"""

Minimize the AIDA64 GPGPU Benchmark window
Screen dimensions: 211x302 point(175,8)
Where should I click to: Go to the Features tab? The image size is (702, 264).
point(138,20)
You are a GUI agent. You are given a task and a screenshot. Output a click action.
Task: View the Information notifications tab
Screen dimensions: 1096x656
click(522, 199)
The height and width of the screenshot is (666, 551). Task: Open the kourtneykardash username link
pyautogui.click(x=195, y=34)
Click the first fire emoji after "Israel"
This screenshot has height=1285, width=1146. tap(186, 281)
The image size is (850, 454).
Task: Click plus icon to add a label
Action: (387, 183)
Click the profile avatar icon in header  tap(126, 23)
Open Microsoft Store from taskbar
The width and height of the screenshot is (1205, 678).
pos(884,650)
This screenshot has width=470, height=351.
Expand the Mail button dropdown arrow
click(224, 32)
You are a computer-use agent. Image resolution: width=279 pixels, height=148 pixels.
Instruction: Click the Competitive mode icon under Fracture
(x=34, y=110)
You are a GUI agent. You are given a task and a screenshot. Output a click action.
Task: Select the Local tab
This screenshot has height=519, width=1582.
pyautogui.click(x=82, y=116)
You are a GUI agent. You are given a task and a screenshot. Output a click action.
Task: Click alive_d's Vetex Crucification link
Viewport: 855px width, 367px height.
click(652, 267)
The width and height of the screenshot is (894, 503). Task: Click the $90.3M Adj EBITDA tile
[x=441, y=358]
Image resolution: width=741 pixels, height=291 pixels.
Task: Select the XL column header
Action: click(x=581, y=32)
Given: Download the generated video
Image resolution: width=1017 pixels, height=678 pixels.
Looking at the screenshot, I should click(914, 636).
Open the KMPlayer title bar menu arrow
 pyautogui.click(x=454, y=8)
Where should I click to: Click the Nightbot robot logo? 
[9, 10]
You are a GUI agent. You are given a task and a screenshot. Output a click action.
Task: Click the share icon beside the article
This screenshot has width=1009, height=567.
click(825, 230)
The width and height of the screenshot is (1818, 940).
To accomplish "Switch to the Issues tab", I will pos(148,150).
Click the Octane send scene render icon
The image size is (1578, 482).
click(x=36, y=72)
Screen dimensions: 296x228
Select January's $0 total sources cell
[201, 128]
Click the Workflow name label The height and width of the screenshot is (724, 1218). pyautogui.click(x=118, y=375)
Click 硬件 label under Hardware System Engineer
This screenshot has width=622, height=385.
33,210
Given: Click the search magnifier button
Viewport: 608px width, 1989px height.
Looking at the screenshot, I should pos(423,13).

"""

[What you need to do] Repeat all of the items above word for word, leaving nothing out.

[Correct response]
Minimize the AIDA64 GPGPU Benchmark window
Screen dimensions: 211x302 point(175,8)
Where should I click to: Go to the Features tab? The image size is (702, 264).
point(138,20)
You are a GUI agent. You are given a task and a screenshot. Output a click action.
Task: View the Information notifications tab
Screen dimensions: 1096x656
click(522, 199)
The height and width of the screenshot is (666, 551). Task: Open the kourtneykardash username link
pyautogui.click(x=195, y=34)
Click the first fire emoji after "Israel"
This screenshot has height=1285, width=1146. tap(186, 281)
The image size is (850, 454).
Task: Click plus icon to add a label
Action: (387, 183)
Click the profile avatar icon in header  tap(126, 23)
Open Microsoft Store from taskbar
The width and height of the screenshot is (1205, 678).
pos(884,650)
This screenshot has width=470, height=351.
Expand the Mail button dropdown arrow
click(224, 32)
You are a computer-use agent. Image resolution: width=279 pixels, height=148 pixels.
Instruction: Click the Competitive mode icon under Fracture
(x=34, y=110)
You are a GUI agent. You are given a task and a screenshot. Output a click action.
Task: Select the Local tab
This screenshot has height=519, width=1582.
pyautogui.click(x=82, y=116)
You are a GUI agent. You are given a task and a screenshot. Output a click action.
Task: Click alive_d's Vetex Crucification link
Viewport: 855px width, 367px height.
click(652, 267)
The width and height of the screenshot is (894, 503). Task: Click the $90.3M Adj EBITDA tile
[x=441, y=358]
Image resolution: width=741 pixels, height=291 pixels.
Task: Select the XL column header
Action: click(x=581, y=32)
Given: Download the generated video
Image resolution: width=1017 pixels, height=678 pixels.
Looking at the screenshot, I should click(914, 636).
Open the KMPlayer title bar menu arrow
 pyautogui.click(x=454, y=8)
Where should I click to: Click the Nightbot robot logo? 
[9, 10]
You are a GUI agent. You are given a task and a screenshot. Output a click action.
Task: Click the share icon beside the article
This screenshot has width=1009, height=567.
click(825, 230)
The width and height of the screenshot is (1818, 940).
To accomplish "Switch to the Issues tab", I will pos(148,150).
Click the Octane send scene render icon
The image size is (1578, 482).
click(x=36, y=72)
Screen dimensions: 296x228
Select January's $0 total sources cell
[201, 128]
Click the Workflow name label The height and width of the screenshot is (724, 1218). pyautogui.click(x=118, y=375)
Click 硬件 label under Hardware System Engineer
This screenshot has width=622, height=385.
33,210
Given: Click the search magnifier button
Viewport: 608px width, 1989px height.
Looking at the screenshot, I should pos(423,13).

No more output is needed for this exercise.